法令違反を雇用者側が要求、被用者による労働契約の即時解除は可

法令に違反する行為を雇用者側から命じられた場合、被用者は労働契約を即時解除できる。ケルン州労働裁判所が4月の判決(訴訟番号:6

Sa

444/18)でそんな判断を示したので、ここで取り上げてみる。

裁判は航空会社のパイロットが同社を相手取って起こしたもの。

同パイロットは2016年9月28日、被告企業と労働契約を締結した。原告はこの時点で、業務で必要となる旅客機「BAe

146」の操縦資格がなかったことから、被告の費用負担で同操縦ライセンスを取得した。両者の契約には、原告が労働契約を自ら解除する場合、同ライセンス取得に被告が投じた費用を返還するとの条項があった。

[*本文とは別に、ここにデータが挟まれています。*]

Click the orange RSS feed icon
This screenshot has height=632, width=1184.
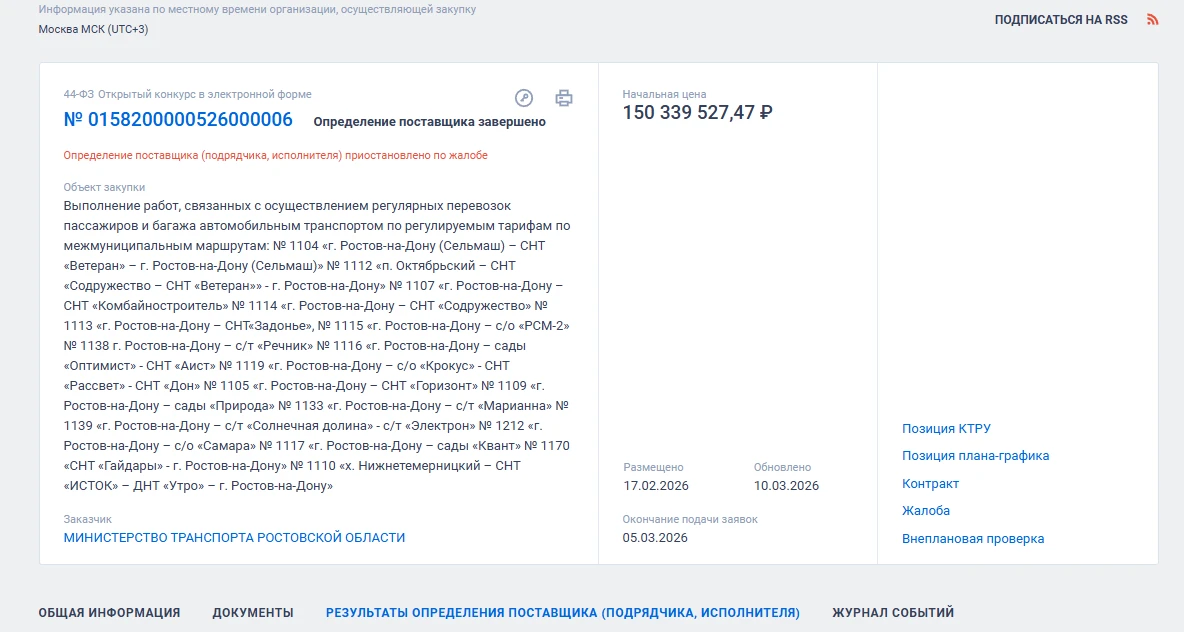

原告は2017年3月28日、パリ・シャルル・ド・ゴール空港を6時30分に出航する便にパイロットとして搭乗することになっていた。被告航空会社が作成した搭乗員の移動計画では、原告を含む搭乗員は出航の11時間前に電車で空港に到着することになっていた。搭乗員は出航前に10時間の休息を取ることが法令で義務づけられていることから、移動計画に1時間のゆとりを持たせたわけである。

だが、移動計画の作成者が乗換駅の情報を誤って伝えたうえ、パリ近郊電車の運行も遅れたことから、搭乗員は出航予定時間の10時間前までに空港に到着できなかった。この事実を原告が被告に電話連絡したところ、被告はフライトの運行時間を守ることが重要だとして10時間の休息義務を無視するよう原告に促した。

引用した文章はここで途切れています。